**To be done:**
Write out everything from the line containing "The image size is (1270, 952)." down to the end of the records, swapping "badge" for "tag" and leaving all else unchanged.

**Data records:**
============================================================

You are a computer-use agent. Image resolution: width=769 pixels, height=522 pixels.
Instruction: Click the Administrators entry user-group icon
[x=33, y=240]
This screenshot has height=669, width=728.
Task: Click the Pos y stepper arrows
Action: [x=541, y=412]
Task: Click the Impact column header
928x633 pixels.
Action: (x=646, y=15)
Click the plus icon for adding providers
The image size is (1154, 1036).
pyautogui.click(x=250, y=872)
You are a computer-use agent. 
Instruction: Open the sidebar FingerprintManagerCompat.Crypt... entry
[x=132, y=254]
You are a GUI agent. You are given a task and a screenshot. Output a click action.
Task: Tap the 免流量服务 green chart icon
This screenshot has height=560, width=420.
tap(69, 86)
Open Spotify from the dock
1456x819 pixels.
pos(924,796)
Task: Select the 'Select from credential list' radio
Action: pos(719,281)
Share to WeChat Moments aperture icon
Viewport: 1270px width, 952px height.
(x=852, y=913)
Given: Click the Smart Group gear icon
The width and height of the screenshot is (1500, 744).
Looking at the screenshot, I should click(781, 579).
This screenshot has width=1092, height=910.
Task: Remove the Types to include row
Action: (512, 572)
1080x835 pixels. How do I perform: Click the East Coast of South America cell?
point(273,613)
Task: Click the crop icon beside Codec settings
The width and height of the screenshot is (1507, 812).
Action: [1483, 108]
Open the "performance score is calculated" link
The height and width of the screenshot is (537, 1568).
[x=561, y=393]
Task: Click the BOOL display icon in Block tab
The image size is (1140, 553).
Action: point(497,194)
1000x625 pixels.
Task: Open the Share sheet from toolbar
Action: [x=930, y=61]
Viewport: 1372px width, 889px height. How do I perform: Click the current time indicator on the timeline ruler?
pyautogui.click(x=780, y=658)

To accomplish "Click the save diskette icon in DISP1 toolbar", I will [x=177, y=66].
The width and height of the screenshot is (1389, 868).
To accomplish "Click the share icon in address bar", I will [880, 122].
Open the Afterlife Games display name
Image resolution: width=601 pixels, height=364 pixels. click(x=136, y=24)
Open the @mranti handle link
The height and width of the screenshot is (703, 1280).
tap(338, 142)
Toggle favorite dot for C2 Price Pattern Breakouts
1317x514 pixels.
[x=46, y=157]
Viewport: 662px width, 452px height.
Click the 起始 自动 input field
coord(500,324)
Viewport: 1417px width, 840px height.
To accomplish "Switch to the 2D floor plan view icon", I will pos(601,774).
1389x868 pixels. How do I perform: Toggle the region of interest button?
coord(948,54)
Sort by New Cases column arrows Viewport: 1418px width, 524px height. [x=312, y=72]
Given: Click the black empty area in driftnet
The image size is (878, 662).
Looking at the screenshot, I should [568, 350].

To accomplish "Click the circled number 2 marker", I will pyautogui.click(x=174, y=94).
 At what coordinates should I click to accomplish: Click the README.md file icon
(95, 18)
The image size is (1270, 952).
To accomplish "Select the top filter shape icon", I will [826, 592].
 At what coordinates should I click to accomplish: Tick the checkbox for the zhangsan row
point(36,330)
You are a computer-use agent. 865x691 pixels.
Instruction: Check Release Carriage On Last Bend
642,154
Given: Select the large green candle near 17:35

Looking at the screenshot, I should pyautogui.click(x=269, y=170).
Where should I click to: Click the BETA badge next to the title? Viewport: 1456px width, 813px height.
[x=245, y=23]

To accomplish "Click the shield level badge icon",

============================================================

**Answer below:**
The image size is (1270, 952).
To accomplish "Select the top filter shape icon", I will [826, 592].
 At what coordinates should I click to accomplish: Tick the checkbox for the zhangsan row
point(36,330)
You are a computer-use agent. 865x691 pixels.
Instruction: Check Release Carriage On Last Bend
642,154
Given: Select the large green candle near 17:35

Looking at the screenshot, I should pyautogui.click(x=269, y=170).
Where should I click to: Click the BETA tag next to the title? Viewport: 1456px width, 813px height.
[x=245, y=23]

To accomplish "Click the shield level tag icon",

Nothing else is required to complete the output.